* REQUIRED TASK 1
In the records, reproduce everything from the line containing "The image size is (911, 683)." down to the line containing "pos(305,159)", requests included. Multiply every coordinate in the answers by 2 and round to whole numbers, with halves rounded up.

From their long-storied pasts to dramatic volcanic eruptions and legends told, there's plenty to be discovered around the mighty Cascade Range. Situated in Southwest Washington, Vancouver is surrounded by the impressive sight of Mount Hood, Mount St. Helens, and Mount Adams. Each nearby peak comes with its own awe-inspiring scene and opportunities to explore while taking in sweeping panoramas of nature—the kind only found in the Pacific Northwest. Learn more about these mountains below and get out on your next adventure!
Getting To Know the Cascades – The Basics
Mount Hood is the largest mountain in Oregon coming in at 11,249 feet, and overlooks the city of Portland, making it a popular destination for year-round recreation. Though the city of Portland may sit at the mountain’s doorsteps, perhaps some of the most scenic views of Hood can be seen from the north shore of the Columbia River in Vancouver, WA. Whether it’s crossing the Interstate 205 Bridge, strolling along the Columbia River Waterfront Renaissance Trail, or exploring Fort Vancouver National Historic Site, Mount Hood is a frequent backdrop around Vancouver.
Find the Best Views at: Wintler Park, Salmon Creek Greenway Trail, Vancouver Waterfront
Known for its massive eruption which seized the world’s attention in 1980, Washington’s Mount St. Helens is just an hour and a half drive northeast of Vancouver. The famous mountain is hard to overlook with its missing peak and large crater. In just over 40 years since its eruption though, the land around the blast zone has bounced back with a resurgence of natural beauty and new activities to enjoy during every season. The volcanic vistas have even inspired popular brewers like Loowit Brewing Company to celebrate their Pacific Northwest roots and connection to the volcano.
Find the Best Views at: Vancouver Lake, Washington State University’s Vancouver campus
Settled just beyond the Columbia River Gorge, Mount Adams might be small when viewed from Vancouver but is the second-highest mountain in Washington. Though sometimes referred to as “the forgotten mountain,” visitors can find themselves surrounded by the breathtaking beauty and a plethora of outdoor activities with fewer crowds. Located in the eastern portions of Gifford Pinchot National Forest, adventurers can seek out parts of the Pacific Crest Trail (PCT), scenic lakes, and more!
Find the Best Views at: On the Columbia River, Vancouver Frenchman’s Bar, and Tri-Mountain Golf Course.
Other notable mountains you might glimpse from afar while in Vancouver include Mount Rainier and Mount Jefferson.
Guardians of the Columbia
Mount Hood, Mount St. Helens, and Mount Adams have been part of the northwest landscape for centuries. Native Americans living in the area have passed down stories of the region for generations, contributing to a rich tradition of oral history and myth. There is one tale, in particular, told variously by tribes, which refers to an ancient land bridge (Bridge of the Gods) and the surrounding mountains. The stories below were gathered by Oregon State University.

* REQUIRED TASK 2
Reproduce everything from "Find the Best Views at: Vancouver" down to "and Mount Jefferson." in the text on the Cascade mountains, replacing "Tri-Mountain Golf Course" with "Tri-Mountain Golf Club".

* DATA FOR THIS EXERCISE
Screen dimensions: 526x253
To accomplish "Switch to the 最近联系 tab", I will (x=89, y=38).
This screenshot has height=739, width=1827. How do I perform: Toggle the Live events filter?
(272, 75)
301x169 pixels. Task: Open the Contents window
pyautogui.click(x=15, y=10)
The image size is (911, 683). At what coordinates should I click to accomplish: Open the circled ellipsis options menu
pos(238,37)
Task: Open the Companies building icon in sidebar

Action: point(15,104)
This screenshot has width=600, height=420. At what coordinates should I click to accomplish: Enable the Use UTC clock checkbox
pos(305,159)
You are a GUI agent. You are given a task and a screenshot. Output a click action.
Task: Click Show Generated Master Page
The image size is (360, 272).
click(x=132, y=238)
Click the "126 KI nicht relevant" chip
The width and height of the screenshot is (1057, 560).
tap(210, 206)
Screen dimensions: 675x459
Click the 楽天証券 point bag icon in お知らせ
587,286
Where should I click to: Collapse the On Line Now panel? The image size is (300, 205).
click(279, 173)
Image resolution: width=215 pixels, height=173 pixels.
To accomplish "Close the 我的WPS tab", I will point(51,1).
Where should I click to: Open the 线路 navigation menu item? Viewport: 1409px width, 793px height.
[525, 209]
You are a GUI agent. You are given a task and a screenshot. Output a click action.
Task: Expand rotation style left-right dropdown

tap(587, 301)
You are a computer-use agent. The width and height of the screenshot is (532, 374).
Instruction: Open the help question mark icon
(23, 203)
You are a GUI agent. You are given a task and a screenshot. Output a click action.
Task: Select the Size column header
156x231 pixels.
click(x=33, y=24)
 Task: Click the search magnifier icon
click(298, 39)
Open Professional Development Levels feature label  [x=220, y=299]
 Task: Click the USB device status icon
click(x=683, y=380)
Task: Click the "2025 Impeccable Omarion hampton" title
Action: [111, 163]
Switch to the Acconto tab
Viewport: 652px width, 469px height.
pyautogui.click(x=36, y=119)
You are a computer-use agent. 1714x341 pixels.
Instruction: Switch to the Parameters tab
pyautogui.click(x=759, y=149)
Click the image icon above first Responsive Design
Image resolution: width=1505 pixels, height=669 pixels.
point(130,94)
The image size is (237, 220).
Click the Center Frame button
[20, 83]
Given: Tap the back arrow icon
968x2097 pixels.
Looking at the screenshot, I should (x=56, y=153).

* EXERCISE SOLUTION 1
The image size is (911, 683). At what coordinates should I click to accomplish: Open the circled ellipsis options menu
pos(476,74)
Task: Open the Companies building icon in sidebar

Action: point(30,208)
This screenshot has width=600, height=420. At what coordinates should I click to accomplish: Enable the Use UTC clock checkbox
pos(610,318)

* EXERCISE SOLUTION 2
Find the Best Views at: Vancouver Lake, Washington State University’s Vancouver campus
Settled just beyond the Columbia River Gorge, Mount Adams might be small when viewed from Vancouver but is the second-highest mountain in Washington. Though sometimes referred to as “the forgotten mountain,” visitors can find themselves surrounded by the breathtaking beauty and a plethora of outdoor activities with fewer crowds. Located in the eastern portions of Gifford Pinchot National Forest, adventurers can seek out parts of the Pacific Crest Trail (PCT), scenic lakes, and more!
Find the Best Views at: On the Columbia River, Vancouver Frenchman’s Bar, and Tri-Mountain Golf Club.
Other notable mountains you might glimpse from afar while in Vancouver include Mount Rainier and Mount Jefferson.